Available data START

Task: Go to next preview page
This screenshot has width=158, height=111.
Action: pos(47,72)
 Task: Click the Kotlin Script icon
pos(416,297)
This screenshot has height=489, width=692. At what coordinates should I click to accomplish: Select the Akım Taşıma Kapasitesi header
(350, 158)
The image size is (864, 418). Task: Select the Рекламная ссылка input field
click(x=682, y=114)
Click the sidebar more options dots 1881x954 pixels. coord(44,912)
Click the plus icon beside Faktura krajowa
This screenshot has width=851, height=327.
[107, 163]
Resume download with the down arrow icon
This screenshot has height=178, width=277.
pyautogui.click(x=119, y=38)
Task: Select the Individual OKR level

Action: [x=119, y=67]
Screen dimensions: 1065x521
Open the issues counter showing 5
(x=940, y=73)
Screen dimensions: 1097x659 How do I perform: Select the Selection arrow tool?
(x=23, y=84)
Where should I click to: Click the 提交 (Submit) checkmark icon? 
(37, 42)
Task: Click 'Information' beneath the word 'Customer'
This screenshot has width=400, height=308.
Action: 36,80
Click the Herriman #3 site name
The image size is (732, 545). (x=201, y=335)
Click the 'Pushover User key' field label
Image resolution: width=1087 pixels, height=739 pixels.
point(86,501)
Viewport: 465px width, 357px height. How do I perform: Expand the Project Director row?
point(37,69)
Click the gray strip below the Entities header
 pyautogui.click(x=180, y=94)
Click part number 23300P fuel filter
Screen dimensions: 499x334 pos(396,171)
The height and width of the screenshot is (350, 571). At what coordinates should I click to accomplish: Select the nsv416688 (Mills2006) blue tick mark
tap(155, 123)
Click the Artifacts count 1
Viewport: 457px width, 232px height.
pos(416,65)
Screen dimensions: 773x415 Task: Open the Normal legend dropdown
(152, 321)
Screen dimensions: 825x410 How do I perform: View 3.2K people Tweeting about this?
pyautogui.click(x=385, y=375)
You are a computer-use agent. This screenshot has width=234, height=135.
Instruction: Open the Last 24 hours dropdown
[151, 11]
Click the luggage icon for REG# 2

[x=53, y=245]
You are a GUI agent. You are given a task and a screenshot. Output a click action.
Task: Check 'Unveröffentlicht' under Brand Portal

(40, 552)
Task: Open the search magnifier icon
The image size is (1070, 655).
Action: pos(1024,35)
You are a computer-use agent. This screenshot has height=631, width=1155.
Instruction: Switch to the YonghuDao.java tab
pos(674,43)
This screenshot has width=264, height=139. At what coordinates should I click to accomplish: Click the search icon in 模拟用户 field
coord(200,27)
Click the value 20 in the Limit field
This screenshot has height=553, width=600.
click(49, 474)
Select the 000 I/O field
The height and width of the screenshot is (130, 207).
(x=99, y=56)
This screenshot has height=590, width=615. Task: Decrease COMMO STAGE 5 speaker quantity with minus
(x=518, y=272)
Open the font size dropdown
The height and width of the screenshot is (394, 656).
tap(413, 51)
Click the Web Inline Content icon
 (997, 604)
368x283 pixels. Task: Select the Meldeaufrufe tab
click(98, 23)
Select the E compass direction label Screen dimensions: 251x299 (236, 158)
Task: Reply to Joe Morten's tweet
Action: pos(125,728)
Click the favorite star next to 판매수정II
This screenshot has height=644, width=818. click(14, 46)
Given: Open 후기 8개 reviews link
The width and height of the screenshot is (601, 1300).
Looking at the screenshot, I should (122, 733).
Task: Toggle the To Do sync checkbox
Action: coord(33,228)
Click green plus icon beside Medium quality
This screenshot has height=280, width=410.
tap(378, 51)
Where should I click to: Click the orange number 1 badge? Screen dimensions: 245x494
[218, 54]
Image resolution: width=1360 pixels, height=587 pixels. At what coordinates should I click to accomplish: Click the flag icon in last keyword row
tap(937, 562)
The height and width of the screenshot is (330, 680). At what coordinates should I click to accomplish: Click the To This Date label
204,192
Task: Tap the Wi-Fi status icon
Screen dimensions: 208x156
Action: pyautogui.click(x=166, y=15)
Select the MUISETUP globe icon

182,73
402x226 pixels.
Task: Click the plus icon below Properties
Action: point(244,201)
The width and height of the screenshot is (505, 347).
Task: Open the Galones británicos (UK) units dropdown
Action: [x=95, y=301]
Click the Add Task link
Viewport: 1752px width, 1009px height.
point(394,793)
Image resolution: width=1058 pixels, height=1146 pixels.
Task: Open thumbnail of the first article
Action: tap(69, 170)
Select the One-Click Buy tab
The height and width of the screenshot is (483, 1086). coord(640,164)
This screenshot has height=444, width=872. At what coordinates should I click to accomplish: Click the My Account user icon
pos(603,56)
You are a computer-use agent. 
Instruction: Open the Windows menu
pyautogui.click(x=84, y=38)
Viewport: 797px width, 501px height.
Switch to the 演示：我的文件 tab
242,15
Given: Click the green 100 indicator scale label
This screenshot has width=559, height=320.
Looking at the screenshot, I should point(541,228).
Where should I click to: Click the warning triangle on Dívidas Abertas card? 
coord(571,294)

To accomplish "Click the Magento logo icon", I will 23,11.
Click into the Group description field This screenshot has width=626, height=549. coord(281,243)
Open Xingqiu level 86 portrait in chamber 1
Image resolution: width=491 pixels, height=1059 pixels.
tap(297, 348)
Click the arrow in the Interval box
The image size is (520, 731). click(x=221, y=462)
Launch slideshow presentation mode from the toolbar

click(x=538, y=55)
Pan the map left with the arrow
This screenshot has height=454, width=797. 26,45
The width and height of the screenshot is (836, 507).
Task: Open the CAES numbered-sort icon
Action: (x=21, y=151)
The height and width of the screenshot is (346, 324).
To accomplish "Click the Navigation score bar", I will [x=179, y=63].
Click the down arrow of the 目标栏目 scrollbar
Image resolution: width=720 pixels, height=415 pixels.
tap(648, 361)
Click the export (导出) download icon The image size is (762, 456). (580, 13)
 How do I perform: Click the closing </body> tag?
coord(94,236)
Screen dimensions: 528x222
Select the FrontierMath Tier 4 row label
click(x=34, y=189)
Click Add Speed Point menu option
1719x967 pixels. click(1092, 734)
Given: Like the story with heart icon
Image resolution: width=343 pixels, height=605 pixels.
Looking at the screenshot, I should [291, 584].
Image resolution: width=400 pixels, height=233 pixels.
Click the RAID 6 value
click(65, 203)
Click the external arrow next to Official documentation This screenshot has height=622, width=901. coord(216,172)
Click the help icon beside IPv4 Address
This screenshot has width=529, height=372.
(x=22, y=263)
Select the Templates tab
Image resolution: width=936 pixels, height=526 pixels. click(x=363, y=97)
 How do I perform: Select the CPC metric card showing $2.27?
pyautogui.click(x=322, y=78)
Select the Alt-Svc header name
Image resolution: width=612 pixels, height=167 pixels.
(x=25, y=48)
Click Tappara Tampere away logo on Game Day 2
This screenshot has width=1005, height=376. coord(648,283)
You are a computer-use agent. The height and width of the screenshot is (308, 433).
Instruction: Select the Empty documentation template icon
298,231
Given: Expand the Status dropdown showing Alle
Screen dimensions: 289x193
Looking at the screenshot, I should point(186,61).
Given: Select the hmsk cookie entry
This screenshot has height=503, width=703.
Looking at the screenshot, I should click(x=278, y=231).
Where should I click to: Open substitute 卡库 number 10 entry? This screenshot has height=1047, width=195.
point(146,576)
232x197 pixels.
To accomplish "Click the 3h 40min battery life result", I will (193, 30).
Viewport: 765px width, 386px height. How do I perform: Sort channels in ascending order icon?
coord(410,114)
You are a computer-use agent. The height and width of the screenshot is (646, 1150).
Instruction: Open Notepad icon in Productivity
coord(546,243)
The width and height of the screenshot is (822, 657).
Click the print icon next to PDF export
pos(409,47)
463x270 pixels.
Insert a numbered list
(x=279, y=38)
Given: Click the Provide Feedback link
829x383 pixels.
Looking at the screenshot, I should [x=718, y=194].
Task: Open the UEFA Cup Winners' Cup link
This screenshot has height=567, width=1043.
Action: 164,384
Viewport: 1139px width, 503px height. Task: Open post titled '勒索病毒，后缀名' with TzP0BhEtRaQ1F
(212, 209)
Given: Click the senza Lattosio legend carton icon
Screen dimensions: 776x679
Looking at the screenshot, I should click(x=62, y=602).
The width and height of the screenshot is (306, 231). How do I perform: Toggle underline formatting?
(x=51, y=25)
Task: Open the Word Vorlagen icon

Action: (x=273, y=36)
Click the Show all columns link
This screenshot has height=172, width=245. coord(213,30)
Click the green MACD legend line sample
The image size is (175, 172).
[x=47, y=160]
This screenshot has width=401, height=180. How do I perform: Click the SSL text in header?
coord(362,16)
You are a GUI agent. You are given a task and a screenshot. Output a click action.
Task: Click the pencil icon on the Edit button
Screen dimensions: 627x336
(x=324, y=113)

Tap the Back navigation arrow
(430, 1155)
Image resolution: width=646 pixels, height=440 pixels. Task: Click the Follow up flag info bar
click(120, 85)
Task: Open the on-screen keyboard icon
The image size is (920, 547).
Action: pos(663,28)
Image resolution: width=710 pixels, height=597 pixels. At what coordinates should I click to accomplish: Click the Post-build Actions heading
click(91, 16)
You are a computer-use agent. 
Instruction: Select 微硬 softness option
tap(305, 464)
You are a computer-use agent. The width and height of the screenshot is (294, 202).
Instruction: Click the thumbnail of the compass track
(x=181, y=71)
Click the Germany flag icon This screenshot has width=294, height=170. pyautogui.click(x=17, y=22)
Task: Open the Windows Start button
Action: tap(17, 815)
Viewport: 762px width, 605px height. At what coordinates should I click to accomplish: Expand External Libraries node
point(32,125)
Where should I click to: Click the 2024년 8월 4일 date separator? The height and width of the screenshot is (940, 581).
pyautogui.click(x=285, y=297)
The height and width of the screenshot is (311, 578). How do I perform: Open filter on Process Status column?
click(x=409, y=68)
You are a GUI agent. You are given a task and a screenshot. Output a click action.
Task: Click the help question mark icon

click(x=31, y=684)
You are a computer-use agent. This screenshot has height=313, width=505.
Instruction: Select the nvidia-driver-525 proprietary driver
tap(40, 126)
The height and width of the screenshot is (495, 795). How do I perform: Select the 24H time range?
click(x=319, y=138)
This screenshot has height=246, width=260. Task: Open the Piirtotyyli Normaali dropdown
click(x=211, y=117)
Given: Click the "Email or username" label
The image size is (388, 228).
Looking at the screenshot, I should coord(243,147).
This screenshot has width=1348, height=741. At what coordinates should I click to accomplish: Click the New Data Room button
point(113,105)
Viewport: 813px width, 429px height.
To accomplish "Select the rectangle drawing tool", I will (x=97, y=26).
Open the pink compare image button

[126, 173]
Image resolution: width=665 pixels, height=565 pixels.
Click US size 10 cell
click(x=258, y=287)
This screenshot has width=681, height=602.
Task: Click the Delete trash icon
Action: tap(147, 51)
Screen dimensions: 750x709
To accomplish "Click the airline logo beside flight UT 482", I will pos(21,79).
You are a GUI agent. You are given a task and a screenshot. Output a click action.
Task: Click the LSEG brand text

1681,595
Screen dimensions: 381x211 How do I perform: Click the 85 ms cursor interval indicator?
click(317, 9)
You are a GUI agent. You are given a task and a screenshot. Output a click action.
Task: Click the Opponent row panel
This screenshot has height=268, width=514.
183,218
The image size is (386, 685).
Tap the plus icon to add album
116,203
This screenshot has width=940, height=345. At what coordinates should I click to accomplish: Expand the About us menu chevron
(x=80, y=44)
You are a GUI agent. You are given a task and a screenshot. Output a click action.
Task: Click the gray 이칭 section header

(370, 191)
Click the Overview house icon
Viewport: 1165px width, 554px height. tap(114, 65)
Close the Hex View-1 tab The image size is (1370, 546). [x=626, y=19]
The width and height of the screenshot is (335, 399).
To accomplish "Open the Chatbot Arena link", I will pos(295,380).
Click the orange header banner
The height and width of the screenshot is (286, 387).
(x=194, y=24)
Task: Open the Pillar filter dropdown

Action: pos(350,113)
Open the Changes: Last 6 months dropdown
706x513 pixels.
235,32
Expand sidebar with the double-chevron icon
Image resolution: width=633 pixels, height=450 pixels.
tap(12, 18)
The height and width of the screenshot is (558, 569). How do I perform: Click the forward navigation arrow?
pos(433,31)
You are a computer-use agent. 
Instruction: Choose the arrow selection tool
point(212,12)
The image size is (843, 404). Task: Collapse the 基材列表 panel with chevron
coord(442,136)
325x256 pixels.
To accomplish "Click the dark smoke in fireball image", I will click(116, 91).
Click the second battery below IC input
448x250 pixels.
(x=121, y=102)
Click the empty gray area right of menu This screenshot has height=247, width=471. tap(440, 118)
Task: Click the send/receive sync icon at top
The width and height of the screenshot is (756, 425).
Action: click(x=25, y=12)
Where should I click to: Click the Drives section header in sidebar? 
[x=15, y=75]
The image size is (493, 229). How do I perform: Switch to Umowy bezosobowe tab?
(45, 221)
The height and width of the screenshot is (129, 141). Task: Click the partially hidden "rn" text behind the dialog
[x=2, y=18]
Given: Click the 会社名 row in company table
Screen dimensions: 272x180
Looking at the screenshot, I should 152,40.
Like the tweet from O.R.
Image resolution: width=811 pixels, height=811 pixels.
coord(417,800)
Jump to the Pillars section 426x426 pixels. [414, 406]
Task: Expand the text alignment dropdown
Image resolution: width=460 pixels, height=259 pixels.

Available data END

**Problem to work on:**
Check each line above for the word "computer". Then state how many lines contain it, and nothing more.

**Task solution:**
9